_Directive:_ Gather every line below that contains the word "image". Case matters.

*** Records

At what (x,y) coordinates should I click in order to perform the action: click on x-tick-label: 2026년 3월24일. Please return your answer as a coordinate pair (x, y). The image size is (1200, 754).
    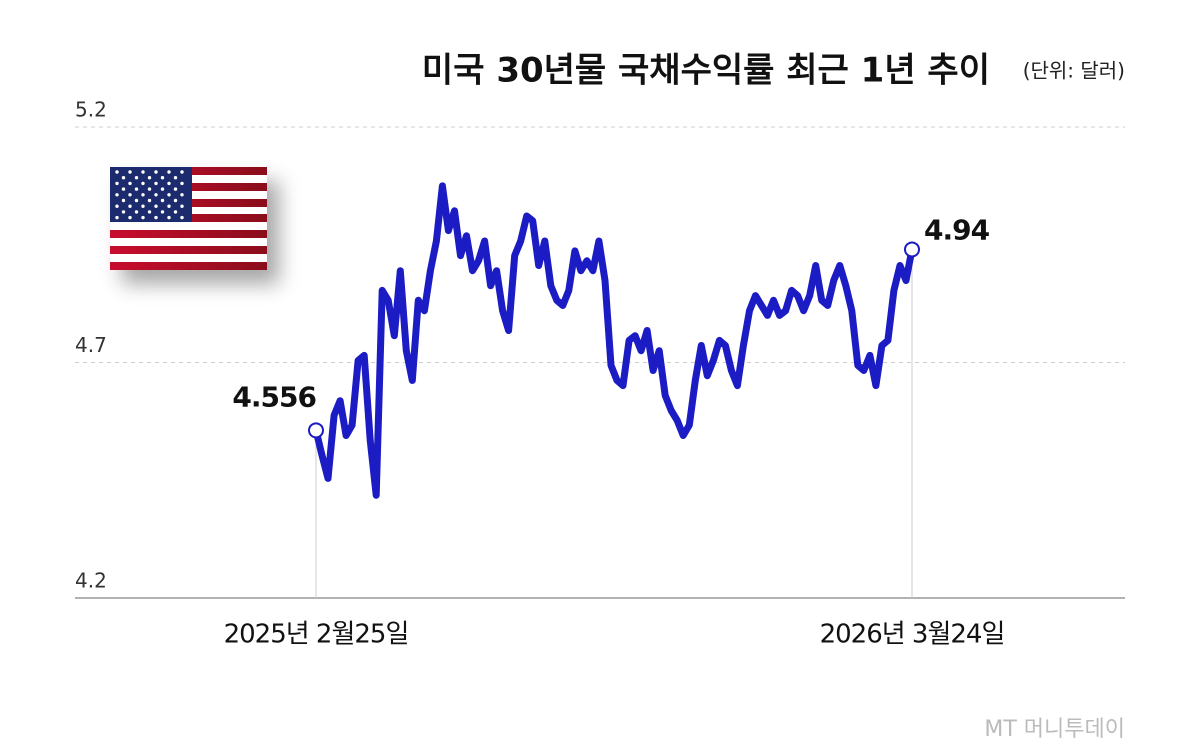
    Looking at the image, I should click on (912, 635).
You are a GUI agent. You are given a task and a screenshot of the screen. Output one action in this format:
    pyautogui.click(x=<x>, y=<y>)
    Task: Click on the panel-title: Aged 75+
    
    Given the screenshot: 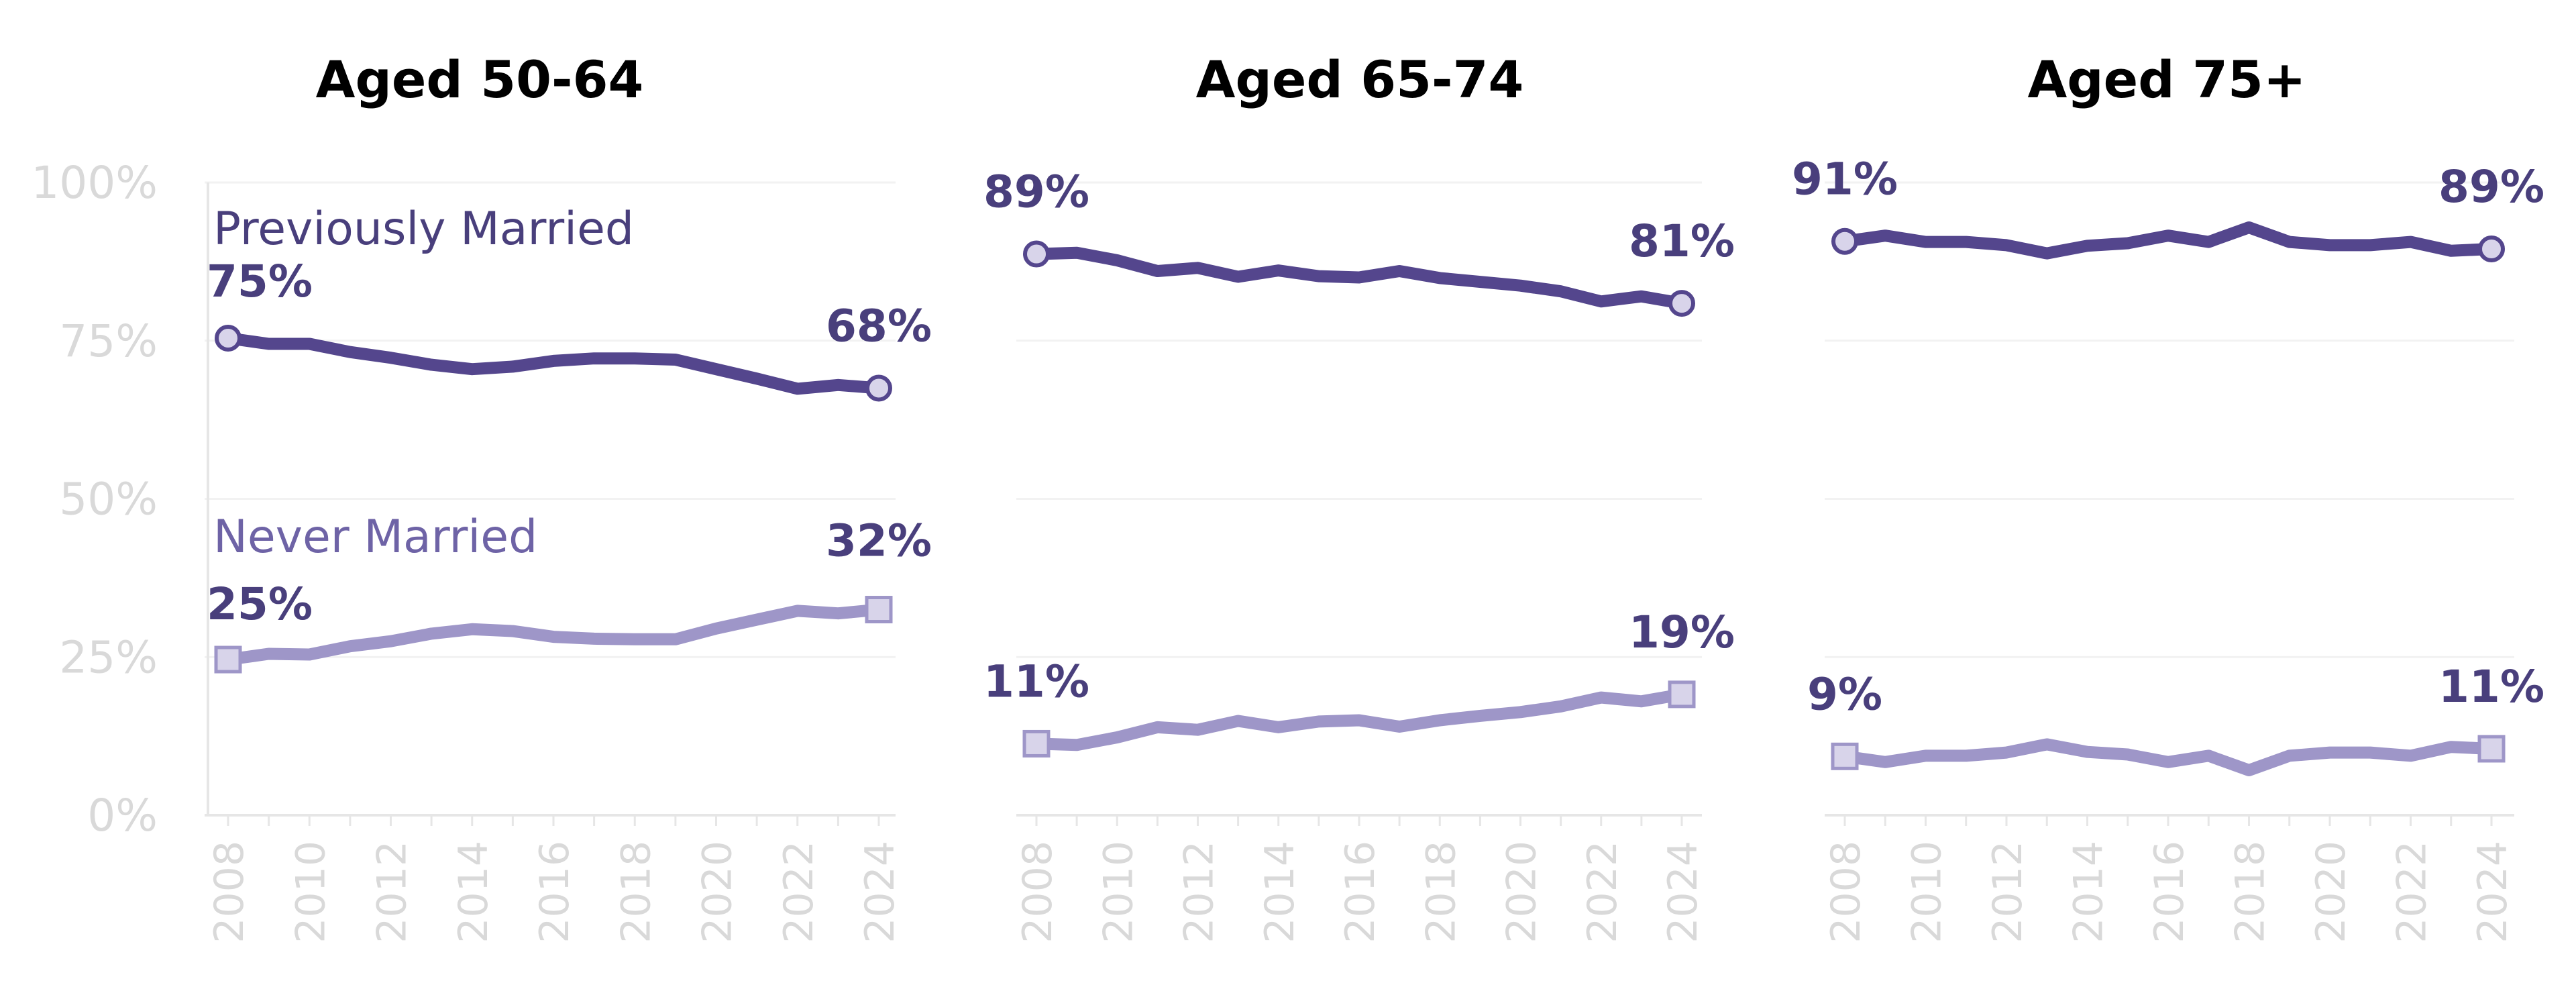 What is the action you would take?
    pyautogui.click(x=2166, y=80)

******

_Task answer:_
At what (x,y) coordinates should I click in order to perform the action: click on x-tick-label: 2026년 3월24일. Please return your answer as a coordinate pair (x, y). The image size is (1200, 754).
    Looking at the image, I should click on (912, 635).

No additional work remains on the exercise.